Перепишите часть отрывка о семейной истории, которая начинается со слов «Честно тянул солдатскую» и заканчивается словами «батареи, форсировавшей Днепр.», заменив в ней «батареи» на «роты».

* _ПРИВЕДЁННЫЙ ОТРЫВОК_
====================

Да и дед Роман не из последних был в казачьем полку на германском фронте. Не зря, видно, ездила к нему под Ровно напогляд молодая жена. Непраздной вернулась тогда казачка домой, и через положенный срок народился у неё мальчик, наречённый Валентином. Мог ли не стать храбрецом-разведчиком старший отцов брат, коли зачат был чуть ли не на передовой! Безмерной удали был человек: добыв однова особо ценного «языка», волок его на себе через нейтральную полосу, а в довесок – «на буксире» – тяжеленные канистры трофейного спирта. Хоть и подырявило их пулями да осколками, а всё ж «обмыть» как следует ценного полковника братьям-разведчикам хватило! Два ордена Славы получил дядя Валя, представлен был к третьему, да, видно, не судьба – затерялись где-то бумаги в бездонных минобороновских недрах.
Честно тянул солдатскую лямку и мой батя, хотя и попал в окопы под Сталинградом шестнадцатилетним. Спасли Бог да родовое ратное умение! А ещё – редкостное умение плавать, которое пригодилось в ноябре 1943-го. Один только он и уцелел тогда из всей батареи, форсировавшей Днепр.
Я никогда не видел своего деда. Роман Васильевич умер в феврале 1945-го, когда мой будущий батя, двадцатилетие своё справивший уже после Победы, воевал в Румынии. На здоровье потомственный казак, занимавшийся всю жизнь артельным рыбным промыслом в родовых Замьянах, а потом в астраханском пригороде – посёлке Советском, никогда не жаловался. А тут вдруг удар, паралич и…
Дело было так: младшие дети прикатили с реки во двор несколько брёвен, принесённых Волгой. Роман Васильевич пошумел на них для порядку: не дай бог, мол, припишут воровство соцсобственности. Глядь в окно – а по улице к их дому топает участковый. Шёл-то он, как потом выяснилось, вовсе и не к ним, и дела ему до тех брёвен не было никакого. Но рухнул на пол мой дед, как громом битый, и в сознание уже не пришёл…
Казачину убил страх. Тот страх, который гнездился в нём с девятнадцатого года, когда, помотавшись по калмыцким степям, пришёл он с односумами к советской власти с повинной. Многие его товарищи были проглочены потом Красным Молохом. Деду повезло: к двум старшим Бог послал ему потом с супругой Клавдией Андреевной ещё пятерых детей, среди которых и мой отец. Жизнь налаживалась, а страх жил и грыз, как смертоносный червь, стенки сосудов, чтобы лопнули они однажды. Чего боялся? А мести за казачье звание, за то, что служил в астраханском взводе лейб-гвардии казачьего полка в самом Царском Селе, за то, что воевал с немцами, а после 17-го года – непонятно с кем…
По материнской линии далеко заглянуть не удалось. В конце XIX века в бурно растущую Одессу ехала на заработки вся Россия. Здесь и встретились орловский крестьянин Александр Епифанович Мишин и витебская мещанка Анна Ивановна Гусева. Младшая их дочь и стала моей бабушкой. Отца, сгинувшего на японской войне, она не помнила. Не помнила и материн подвиг, когда та с двумя малыми на руках явилась в орловскую деревню к свёкру. Вдовый Епифан, крепкий и хозяйственный мужик, из тех, кого стали потом величать «кулаками», почесал в потылице:
– Без меня жанились, ладно. Со мной жить будешь! Нет? Тогда вот те Бог, а вот те порог…
Гордая молодуха вернулась в Одессу, и завертелось-закрутилось колесо не самой сладкой жизни. Революция, анархия, безвластие… Мимо домишек на окраине громыхали расхристанные эшелоны с военным людом. Выскочат, схватят девчонку, кинут в теплушку – и поминай как звали. Смотрела, смотрела на это Анна Ивановна и не выдержала:
– Собирайся, девка, замуж. Да в деревню. Там, поди, уцелеешь!

====================

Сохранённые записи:

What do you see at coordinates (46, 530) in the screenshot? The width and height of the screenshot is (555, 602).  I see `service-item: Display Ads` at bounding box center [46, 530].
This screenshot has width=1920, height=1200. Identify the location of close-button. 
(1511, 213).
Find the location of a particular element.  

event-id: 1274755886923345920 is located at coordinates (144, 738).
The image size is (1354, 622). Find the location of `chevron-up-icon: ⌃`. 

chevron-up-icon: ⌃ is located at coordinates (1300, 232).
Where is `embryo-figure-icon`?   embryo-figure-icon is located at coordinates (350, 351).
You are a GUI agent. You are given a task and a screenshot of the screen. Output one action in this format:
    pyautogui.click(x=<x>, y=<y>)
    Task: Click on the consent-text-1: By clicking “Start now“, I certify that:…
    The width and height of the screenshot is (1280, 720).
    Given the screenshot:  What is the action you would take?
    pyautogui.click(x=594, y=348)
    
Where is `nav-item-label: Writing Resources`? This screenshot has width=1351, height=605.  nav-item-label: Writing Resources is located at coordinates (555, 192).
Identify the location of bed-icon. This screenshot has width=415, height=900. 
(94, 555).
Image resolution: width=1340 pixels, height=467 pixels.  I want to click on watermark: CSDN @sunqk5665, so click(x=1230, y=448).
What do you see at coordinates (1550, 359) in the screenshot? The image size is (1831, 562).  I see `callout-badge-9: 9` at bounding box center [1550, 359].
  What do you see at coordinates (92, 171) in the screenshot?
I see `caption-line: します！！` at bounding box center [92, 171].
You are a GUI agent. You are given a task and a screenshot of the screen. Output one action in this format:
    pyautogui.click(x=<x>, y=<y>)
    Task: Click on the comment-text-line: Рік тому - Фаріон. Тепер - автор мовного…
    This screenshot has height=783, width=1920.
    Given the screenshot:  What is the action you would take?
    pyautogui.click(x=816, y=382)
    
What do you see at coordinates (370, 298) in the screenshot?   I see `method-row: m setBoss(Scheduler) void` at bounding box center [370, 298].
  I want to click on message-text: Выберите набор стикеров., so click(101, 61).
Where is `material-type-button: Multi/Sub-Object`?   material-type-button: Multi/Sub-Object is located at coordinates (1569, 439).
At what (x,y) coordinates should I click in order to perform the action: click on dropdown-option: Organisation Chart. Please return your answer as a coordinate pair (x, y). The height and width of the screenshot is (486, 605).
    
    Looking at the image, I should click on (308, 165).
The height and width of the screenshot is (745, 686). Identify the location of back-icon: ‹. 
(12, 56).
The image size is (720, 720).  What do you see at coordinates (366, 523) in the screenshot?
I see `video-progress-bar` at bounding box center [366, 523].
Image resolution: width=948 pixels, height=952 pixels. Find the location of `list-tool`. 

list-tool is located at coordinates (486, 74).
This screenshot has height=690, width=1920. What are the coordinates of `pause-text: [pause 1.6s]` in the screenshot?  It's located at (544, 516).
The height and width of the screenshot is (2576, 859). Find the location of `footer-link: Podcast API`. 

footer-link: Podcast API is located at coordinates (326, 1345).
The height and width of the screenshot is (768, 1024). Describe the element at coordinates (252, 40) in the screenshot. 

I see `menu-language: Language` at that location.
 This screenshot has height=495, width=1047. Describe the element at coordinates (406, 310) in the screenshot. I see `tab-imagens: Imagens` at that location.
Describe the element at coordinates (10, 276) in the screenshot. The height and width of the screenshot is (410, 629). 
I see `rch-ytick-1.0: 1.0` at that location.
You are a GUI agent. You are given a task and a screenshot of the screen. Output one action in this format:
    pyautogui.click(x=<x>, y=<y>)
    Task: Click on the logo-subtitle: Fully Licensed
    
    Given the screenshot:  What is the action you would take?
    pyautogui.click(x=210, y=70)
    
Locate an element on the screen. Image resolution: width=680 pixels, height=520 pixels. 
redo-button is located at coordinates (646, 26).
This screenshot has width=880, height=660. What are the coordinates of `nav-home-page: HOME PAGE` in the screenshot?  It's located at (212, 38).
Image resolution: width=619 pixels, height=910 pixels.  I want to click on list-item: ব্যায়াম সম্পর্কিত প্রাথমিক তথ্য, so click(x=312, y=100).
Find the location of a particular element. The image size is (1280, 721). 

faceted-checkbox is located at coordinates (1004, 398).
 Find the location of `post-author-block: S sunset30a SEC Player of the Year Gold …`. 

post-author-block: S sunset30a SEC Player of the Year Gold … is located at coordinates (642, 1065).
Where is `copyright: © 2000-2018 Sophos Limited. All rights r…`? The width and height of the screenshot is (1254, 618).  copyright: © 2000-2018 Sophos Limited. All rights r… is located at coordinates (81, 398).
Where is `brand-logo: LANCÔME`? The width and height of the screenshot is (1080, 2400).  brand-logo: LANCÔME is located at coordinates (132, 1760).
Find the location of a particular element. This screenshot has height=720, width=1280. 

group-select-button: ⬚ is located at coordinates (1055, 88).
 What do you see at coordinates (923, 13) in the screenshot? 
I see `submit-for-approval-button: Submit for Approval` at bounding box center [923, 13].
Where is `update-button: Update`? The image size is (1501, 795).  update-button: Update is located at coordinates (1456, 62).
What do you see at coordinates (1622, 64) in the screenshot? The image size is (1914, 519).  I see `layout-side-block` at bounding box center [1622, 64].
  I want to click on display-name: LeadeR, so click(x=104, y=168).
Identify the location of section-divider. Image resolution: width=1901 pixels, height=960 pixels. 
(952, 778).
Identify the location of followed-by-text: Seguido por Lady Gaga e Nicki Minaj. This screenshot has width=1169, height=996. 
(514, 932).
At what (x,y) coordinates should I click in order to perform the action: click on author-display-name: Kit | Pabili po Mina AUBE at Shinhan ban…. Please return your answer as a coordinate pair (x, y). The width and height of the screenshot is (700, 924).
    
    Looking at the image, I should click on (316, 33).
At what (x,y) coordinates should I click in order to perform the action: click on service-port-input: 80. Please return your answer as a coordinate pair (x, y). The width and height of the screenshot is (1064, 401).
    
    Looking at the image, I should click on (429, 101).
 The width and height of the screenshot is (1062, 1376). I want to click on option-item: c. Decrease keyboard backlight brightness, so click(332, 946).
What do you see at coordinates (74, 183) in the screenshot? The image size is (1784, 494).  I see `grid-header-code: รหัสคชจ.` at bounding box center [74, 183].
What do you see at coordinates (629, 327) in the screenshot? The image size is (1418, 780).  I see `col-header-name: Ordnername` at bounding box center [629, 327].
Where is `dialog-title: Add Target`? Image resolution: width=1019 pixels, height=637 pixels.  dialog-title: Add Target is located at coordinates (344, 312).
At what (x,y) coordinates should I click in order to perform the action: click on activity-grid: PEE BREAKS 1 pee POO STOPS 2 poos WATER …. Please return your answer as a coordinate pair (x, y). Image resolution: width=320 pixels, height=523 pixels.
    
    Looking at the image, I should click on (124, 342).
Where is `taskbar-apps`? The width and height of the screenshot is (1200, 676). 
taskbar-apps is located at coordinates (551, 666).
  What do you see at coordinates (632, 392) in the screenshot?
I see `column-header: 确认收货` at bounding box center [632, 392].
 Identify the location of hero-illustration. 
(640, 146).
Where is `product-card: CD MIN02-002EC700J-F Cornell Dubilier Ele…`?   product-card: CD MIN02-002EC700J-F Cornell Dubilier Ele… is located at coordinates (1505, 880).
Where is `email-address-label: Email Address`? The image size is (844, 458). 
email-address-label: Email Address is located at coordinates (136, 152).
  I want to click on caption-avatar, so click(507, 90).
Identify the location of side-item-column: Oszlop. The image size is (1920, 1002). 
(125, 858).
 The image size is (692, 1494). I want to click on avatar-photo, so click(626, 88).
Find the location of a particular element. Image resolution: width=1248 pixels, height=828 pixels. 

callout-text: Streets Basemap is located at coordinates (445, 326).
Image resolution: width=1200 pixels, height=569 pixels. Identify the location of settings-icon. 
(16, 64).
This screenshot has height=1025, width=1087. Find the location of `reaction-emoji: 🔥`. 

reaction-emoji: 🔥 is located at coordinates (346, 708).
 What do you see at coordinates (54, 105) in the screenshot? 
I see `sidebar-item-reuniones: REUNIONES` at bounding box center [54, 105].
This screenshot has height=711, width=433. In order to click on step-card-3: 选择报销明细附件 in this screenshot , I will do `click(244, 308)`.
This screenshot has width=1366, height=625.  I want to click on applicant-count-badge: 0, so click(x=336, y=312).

====================

* _ВЫПОЛНЕННОЕ ЗАДАНИЕ_
Честно тянул солдатскую лямку и мой батя, хотя и попал в окопы под Сталинградом шестнадцатилетним. Спасли Бог да родовое ратное умение! А ещё – редкостное умение плавать, которое пригодилось в ноябре 1943-го. Один только он и уцелел тогда из всей роты, форсировавшей Днепр.